Heinrich-Böll-Sekundarschule

Die Gesamtschule in Bornheim kommt

Auf dem Campus an der Beethovenstraße sind zurzeit sowohl die Martinus-Grundschule als auch die Heinrich-Böll-Sekundarschule untergebracht. Das soll sich künftig ändern.

Auf dem Campus an der Beethovenstraße sind zurzeit sowohl die Martinus-Grundschule als auch die Heinrich-Böll-Sekundarschule untergebracht. Das soll sich künftig ändern.

Bornheim. Zum Schuljahr 2020/21 wird die Mertener Heinrich-Böll-Sekundarschule umgewandelt. Ein Neubau ist nahe der Strecke der Stadtbahnlinie 18 im avisierten Baugebiet Merten 18 (Me 18) geplant.

Auf dem Weg zur Umwandlung der Heinrich-Böll-Sekundarschule (HBS) in eine Gesamtschule ist Bornheim einen Schritt weiter. Wie berichtet, hatte der Schulausschuss bereits im Mai eine entsprechende, einstimmige Empfehlung ausgesprochen.

In seiner letzten Sitzung vor der Sommerpause segnete jetzt auch der Stadtrat das Vorhaben ab – ebenfalls einstimmig. Demnach soll zum Schuljahr 2020/21 die Sekundarschule zu einer vierzügigen Gesamtschule mit zweizügiger Oberstufe umgewandelt werden. Als nächstes muss nun ein Antrag auf Genehmigung des Beschlusses zur Umwandlung bei der zuständigen Schulaufsichtsbehörde, der Bezirksregierung Köln, gestellt werden.

Nur ein Antrag bei der Bezirksregierung fehlt noch

Diese hatte schon im Vorfeld ihre Zustimmung signalisiert, soweit bestimmte Voraussetzungen gegeben sind. Dazu gehören unter anderem der Beschluss der Schulkonferenz der HBS, der bereits 2018 ausgesprochen wurde. Weiterhin muss die Schule mindestens vierzügig sein und die räumlichen Voraussetzungen erfüllen. Platz geschaffen wird ab dem neuen Schuljahr 2019/20 durch Container auf dem Schulgrundstück. Was die Planung für den Neubau der Heinrich-Böll-Sekundarschule betrifft, hat die Verwaltung einen Flächenbedarf für eine fünfzügige Gesamtschule mit einer dreizügigen Oberstufe zuzüglich einer Dreifachturnhalle von insgesamt 14 600 Quadratmetern berücksichtigt.

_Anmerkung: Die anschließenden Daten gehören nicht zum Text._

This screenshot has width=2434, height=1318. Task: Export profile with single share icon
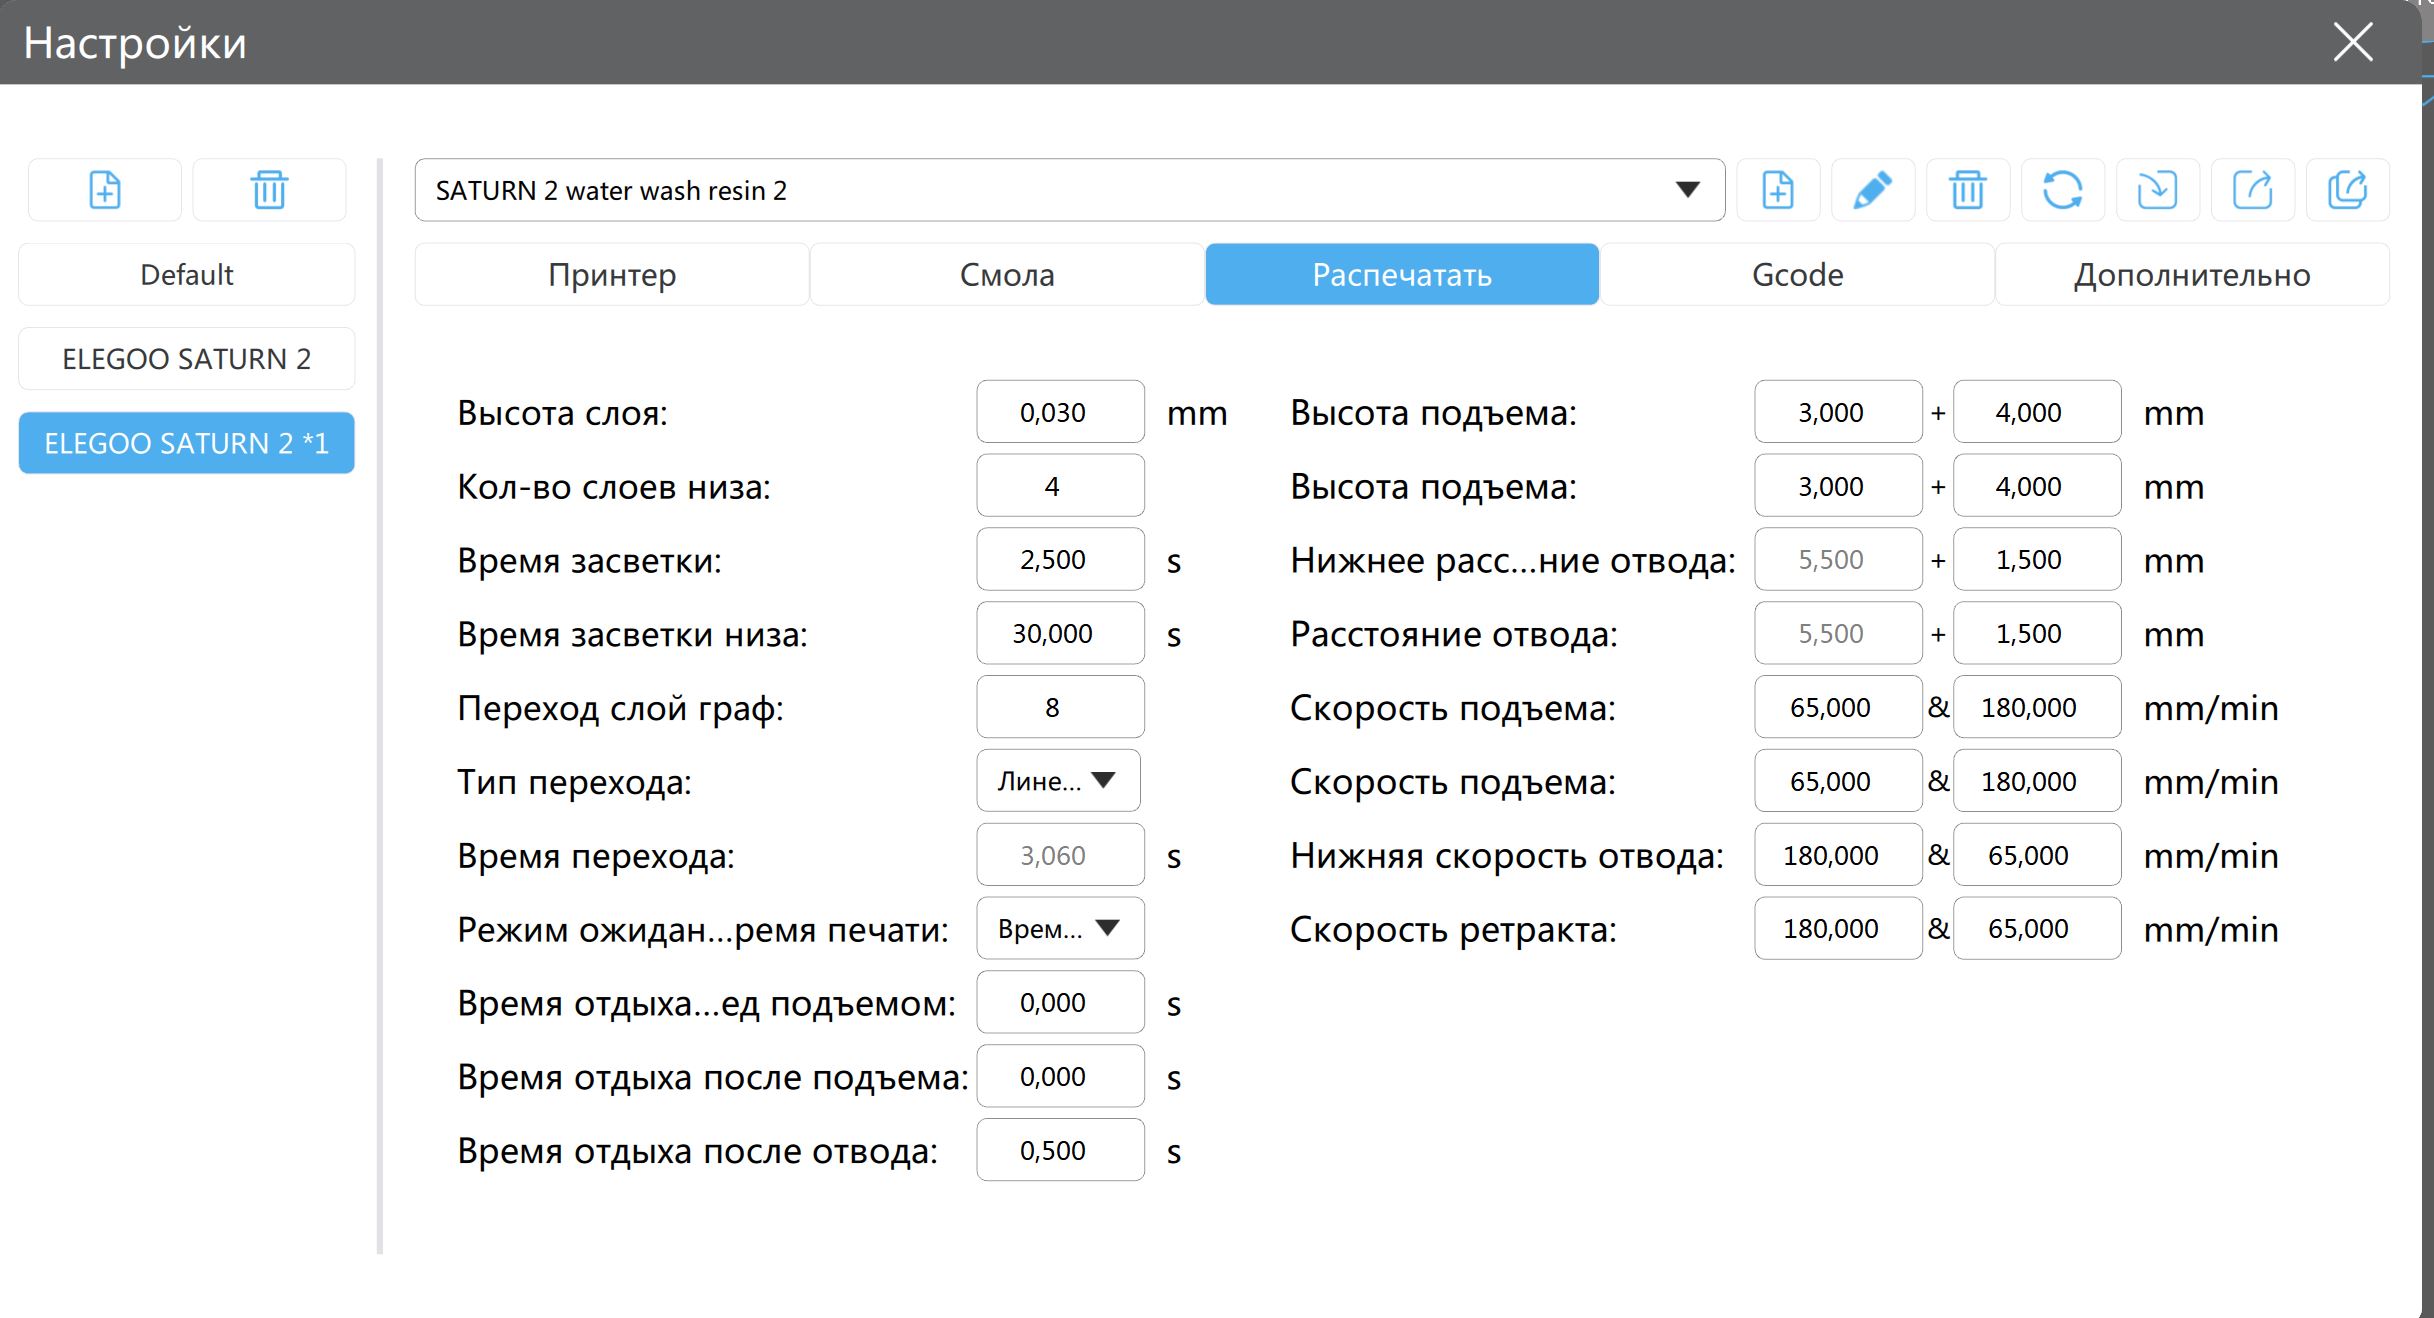[2252, 190]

Wie berichtet, soll dieser in der Nähe der Strecke der Stadtbahnlinie 18 im avisierten Baugebiet Merten 18 (Me 18) entstehen, während die Martinus-Grundschule ihren Standort an der Beethovenstraße behält. Das vorhandene Personal der HBS soll samt Leiter an der Schule verbleiben. Darüber ist ein „regionaler Konsens“, das heißt eine Abstimmung mit den Nachbarkommunen, nötig.

Im Hinblick darauf, dass voraussichtlich erst die jetzigen fünften Klassen der Heinrich-Böll-Sekundarschule ab dem Schuljahr 2024 eine eigene Oberstufe bilden werden, wird es – wie bereits jetzt praktiziert – eine enge Zusammenarbeit mit der Europaschule Bornheim geben.

Somit ist sichergestellt, dass alle Kinder der Heinrich-Böll-Sekundarschule, die eine Qualifikation für die Sekundarstufe II erhalten haben, auch einen entsprechenden Platz an der Europaschule bekommen werden.